The following proofs show the property of convexity or quasiconvexity of a variety of inequality indices. With yi we denote the income of an individual or a household and abstain from considering weighting factors as well as equivalence scales and transfers in order to ease the proofs. However, the proofs are without loss of generality, as one could replace yi with \(\frac {y_{i}+t_{i}}{ES_{i}}\) and scale the sums with weights wi.Footnote 1

A.1 The variance is convex

The variance is defined as,

$$ V\left( \left\{y_{i}\right\}_{i = 1}^{N}\right)=\frac{1}{N}\sum\limits_{i = 1}^{N} \left( y_{i}-\frac{1}{N}\sum\limits_{i = 1}^{N} y_{i} \right)^{2}. $$

The functions \(y_{i}-\frac {1}{N}{\sum }_{i = 1}^{N} y_{i}\) are affine and, therefore, convex for all i. Squaring these functions and then summing preserves convexity. Therefore, the variance is convex.

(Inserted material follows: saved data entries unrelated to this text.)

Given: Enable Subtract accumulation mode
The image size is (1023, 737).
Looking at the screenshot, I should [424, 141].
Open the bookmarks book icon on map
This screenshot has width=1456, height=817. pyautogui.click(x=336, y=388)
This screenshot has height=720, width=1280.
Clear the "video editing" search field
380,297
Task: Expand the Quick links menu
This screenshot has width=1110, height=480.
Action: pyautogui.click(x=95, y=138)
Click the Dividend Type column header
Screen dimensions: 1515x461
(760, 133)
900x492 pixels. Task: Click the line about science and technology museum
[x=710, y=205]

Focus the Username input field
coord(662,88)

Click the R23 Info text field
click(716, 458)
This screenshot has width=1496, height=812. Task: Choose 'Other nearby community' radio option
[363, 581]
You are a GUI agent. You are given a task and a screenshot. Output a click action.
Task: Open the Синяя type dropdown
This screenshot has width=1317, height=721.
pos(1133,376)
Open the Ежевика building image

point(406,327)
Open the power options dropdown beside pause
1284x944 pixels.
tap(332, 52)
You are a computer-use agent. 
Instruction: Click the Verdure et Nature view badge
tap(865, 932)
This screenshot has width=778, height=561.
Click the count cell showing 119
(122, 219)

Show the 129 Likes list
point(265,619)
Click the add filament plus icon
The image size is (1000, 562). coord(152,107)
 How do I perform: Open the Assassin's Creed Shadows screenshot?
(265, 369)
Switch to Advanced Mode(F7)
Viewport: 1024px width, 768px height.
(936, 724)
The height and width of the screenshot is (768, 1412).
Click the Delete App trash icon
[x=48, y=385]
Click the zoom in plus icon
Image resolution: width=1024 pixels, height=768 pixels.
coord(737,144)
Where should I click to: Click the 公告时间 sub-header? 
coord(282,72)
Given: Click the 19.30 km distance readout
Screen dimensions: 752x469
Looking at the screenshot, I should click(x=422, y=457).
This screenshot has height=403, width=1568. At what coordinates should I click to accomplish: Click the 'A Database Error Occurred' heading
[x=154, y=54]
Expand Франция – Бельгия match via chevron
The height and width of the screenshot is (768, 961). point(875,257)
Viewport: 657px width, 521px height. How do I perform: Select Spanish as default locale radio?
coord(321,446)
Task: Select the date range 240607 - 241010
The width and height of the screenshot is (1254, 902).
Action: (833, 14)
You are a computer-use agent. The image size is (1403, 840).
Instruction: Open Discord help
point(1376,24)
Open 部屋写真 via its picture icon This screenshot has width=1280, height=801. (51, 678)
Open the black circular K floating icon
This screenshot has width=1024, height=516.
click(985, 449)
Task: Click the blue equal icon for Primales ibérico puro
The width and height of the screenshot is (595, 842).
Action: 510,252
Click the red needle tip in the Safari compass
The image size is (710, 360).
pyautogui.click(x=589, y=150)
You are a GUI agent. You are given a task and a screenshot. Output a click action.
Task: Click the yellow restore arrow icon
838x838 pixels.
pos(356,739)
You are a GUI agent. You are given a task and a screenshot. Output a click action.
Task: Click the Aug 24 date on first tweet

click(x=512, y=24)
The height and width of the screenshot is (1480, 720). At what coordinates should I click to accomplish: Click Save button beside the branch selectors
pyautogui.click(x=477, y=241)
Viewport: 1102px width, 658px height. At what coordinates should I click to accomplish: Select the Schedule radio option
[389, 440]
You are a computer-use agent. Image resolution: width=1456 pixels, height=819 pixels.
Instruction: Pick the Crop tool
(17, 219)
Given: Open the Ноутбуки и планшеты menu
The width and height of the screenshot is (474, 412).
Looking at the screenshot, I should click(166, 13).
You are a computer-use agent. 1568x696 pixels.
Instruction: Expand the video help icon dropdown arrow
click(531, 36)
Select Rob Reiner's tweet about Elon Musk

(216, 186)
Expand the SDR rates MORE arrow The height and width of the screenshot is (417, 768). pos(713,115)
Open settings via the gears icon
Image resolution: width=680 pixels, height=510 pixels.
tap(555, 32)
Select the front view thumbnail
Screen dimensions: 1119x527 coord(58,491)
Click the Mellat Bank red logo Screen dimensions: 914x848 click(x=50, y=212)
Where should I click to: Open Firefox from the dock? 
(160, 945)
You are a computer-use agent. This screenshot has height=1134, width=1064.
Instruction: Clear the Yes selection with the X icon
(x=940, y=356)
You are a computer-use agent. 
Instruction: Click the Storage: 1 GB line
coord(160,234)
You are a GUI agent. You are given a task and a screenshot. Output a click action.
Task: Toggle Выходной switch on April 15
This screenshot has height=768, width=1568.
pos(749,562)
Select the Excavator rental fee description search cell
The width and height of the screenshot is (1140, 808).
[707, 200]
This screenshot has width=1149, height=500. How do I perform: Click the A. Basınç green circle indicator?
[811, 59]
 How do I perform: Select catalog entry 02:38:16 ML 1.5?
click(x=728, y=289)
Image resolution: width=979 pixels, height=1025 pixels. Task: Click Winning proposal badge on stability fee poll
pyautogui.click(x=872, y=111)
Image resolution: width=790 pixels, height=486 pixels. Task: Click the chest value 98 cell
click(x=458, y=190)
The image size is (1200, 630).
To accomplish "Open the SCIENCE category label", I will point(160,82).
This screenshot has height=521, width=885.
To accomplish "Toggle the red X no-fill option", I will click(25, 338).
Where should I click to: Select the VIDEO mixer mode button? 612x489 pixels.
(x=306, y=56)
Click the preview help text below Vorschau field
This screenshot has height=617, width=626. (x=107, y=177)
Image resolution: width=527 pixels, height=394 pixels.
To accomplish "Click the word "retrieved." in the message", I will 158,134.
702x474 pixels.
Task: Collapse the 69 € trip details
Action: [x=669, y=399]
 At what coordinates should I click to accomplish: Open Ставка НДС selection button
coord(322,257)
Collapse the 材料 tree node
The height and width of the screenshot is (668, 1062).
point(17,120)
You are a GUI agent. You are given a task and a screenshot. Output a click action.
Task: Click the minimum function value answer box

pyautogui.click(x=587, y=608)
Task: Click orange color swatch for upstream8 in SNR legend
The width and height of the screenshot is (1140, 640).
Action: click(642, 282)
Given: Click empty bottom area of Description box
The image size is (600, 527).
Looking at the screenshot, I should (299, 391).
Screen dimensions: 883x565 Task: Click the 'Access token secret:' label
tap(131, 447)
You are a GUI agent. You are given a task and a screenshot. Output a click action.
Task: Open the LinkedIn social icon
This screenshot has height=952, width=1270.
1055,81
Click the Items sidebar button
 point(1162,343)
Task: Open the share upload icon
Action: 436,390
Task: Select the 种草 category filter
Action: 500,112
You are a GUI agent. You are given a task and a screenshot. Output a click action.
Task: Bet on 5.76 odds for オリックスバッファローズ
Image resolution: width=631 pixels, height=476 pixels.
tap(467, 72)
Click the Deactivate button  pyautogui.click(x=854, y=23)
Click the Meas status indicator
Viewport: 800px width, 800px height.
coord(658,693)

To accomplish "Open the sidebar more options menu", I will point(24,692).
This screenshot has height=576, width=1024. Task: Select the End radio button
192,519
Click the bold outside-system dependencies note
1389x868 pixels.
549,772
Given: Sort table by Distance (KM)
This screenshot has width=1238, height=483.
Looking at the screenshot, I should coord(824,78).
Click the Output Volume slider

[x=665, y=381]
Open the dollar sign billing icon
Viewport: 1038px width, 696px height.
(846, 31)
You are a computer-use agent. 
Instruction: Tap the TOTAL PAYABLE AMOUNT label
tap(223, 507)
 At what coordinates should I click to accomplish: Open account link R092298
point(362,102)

A.2 The absolute mean deviation is convex

The absolute mean deviation is defined as,

$$ \text{AMD}\left( \left\{y_{i}\right\}_{i = 1}^{N}\right)=\frac{1}{N}\sum\limits_{i = 1}^{N} \left|y_{i}-\frac{1}{N}\sum\limits_{i = 1}^{N} y_{i} \right|. $$

The functions \(y_{i}-\frac {1}{N}{\sum }_{i = 1}^{N} y_{i}\) are composed with the absolute value, which is a norm. Norms are convex and, therefore, the convexity of the expression is preserved.Footnote 2 As before with the variance, this implies that the absolute mean deviation is convex.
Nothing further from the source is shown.